» Extract
Many countries have built up a network of food banks – an indictment of the failure to stimulate a broad recovery from previous crises. Food banks are working hard to enable last-mile and volunteer-based delivery of food. But volunteers can only go so far. This is where Big Charity needs to provide open-source systems and experts to support the last mile, and resources to make sure it is bridged in time to stave off a food crisis.

Time to Organise

To manage this crisis, we need to look ahead – keep our eyes on the road, not look back at what has already gone wrong. Outside of elections, the time to apportion blame is when the emergency has stabilised.

In normal times, governments allow Big Food to manage food through its supply chain. Charities chip in on the margins. Small food growers and retailers struggle to stay alive.

These are not normal times. Central government needs to find smart ways to:

1. Work closely with governors, mayors, and other local political leaders.

» Supplied data
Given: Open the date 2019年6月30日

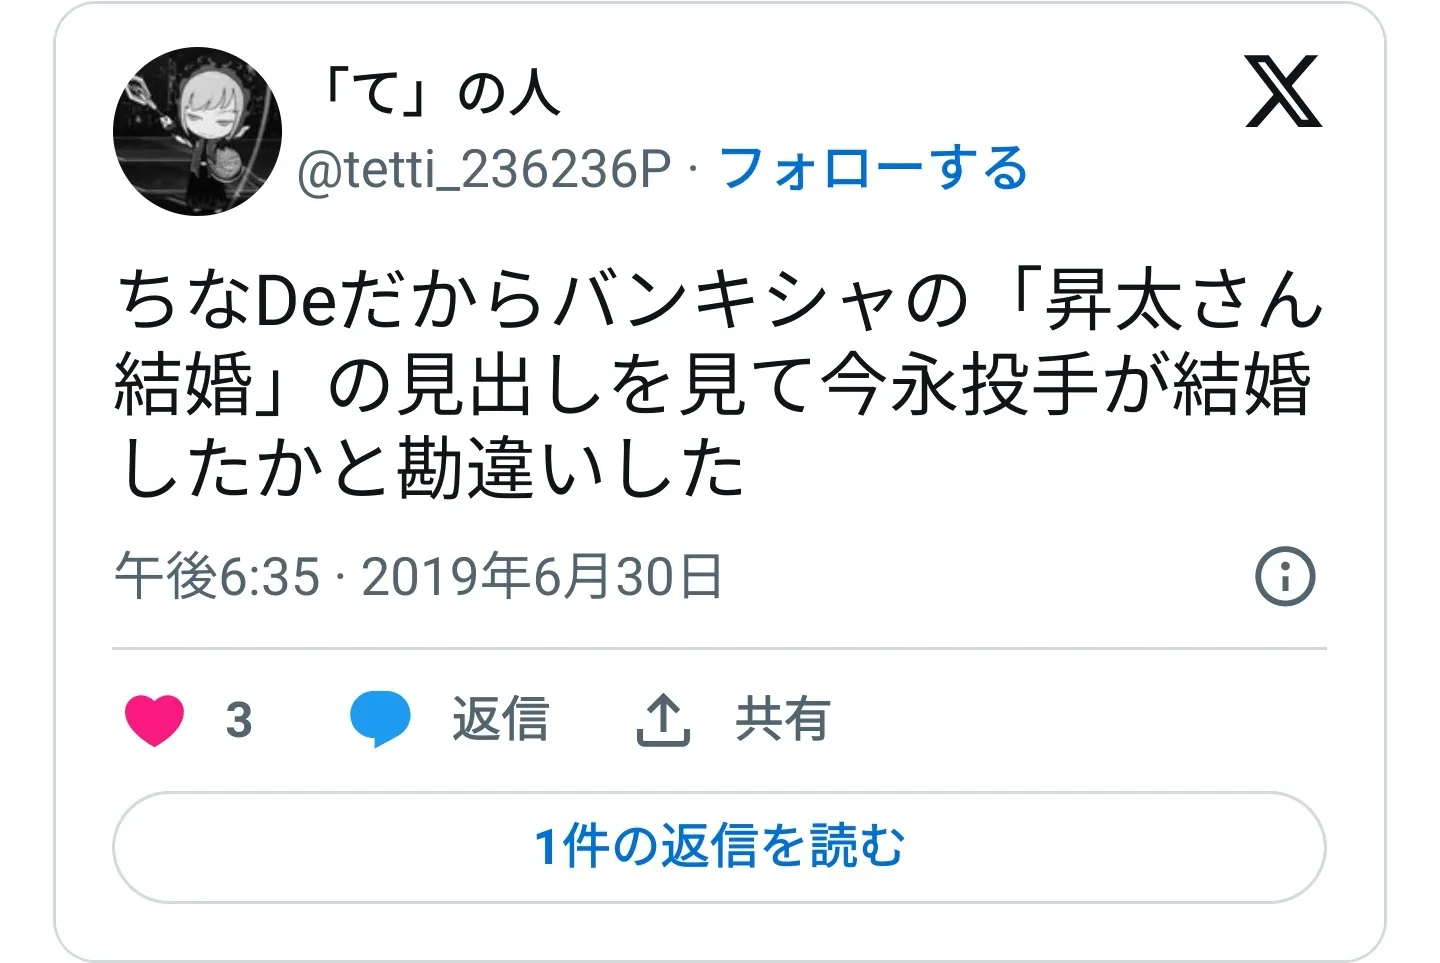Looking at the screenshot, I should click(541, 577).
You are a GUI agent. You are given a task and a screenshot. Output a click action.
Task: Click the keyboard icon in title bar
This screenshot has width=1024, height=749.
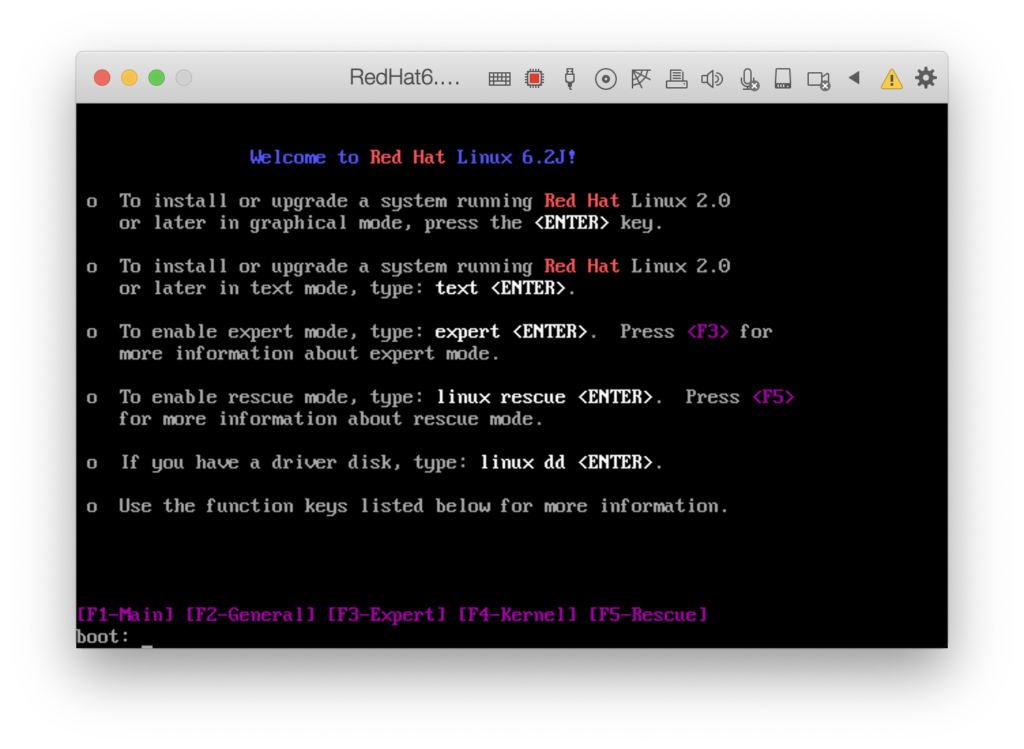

» Assigned task A
Say whether each statement agrees with the food-crisis passage. Answer yes or no for each, and quote the deciding words of the passage.
(i) In normal times, governments leave the management of food to Big Food through its supply chain.
(ii) The passage holds that blame should be apportioned while the emergency is still unfolding.
(iii) The passage claims that volunteers alone can handle last-mile delivery.
» Assigned task B
In the food-crisis passage, what does Big Charity need to provide?
» Assigned task C
Resume the food-crisis passage after its final line, carrying on the numbered list of what central government needs to do.

» Answer box A
(i) Yes: "In normal times, governments allow Big Food to manage food through its supply chain."
(ii) No: "Outside of elections, the time to apportion blame is when the emergency has stabilised."
(iii) No: "But volunteers can only go so far."

» Answer box B
Open-source systems and experts to support the last mile, and resources to make sure it is bridged in time to stave off a food crisis.

» Answer box C
2. Encourage local government to build its own network of community leaders. Immigrant organisations, mosques and churches, and identity groups will know who is hungry and why there are cracks.

3. Bring in the expertise need to understand what is happening to food prices and supply chains, and to fundamentally redesign logistics.

You could call it a Task Force – we’d call it a people-centred, community driven, and nationally resourced response to the growing risk of breakdown in our food systems. 

There is a role for global co-operation too. In 2003, Brazil launched Fome Zero, an ambitious but practical programme that rescued a third of Brazil’s population from hunger. The world now has a zero hunger Sustainable Development Goal. 

Does COVID-19 allow us to abandon such grand goals? Or can countries coalesce around an action plan that keeps people fed in the heat of this crisis and then helps them achieve genuine good security over the rest of this decade?  

Rahul Chandran writes here in his personal capacity.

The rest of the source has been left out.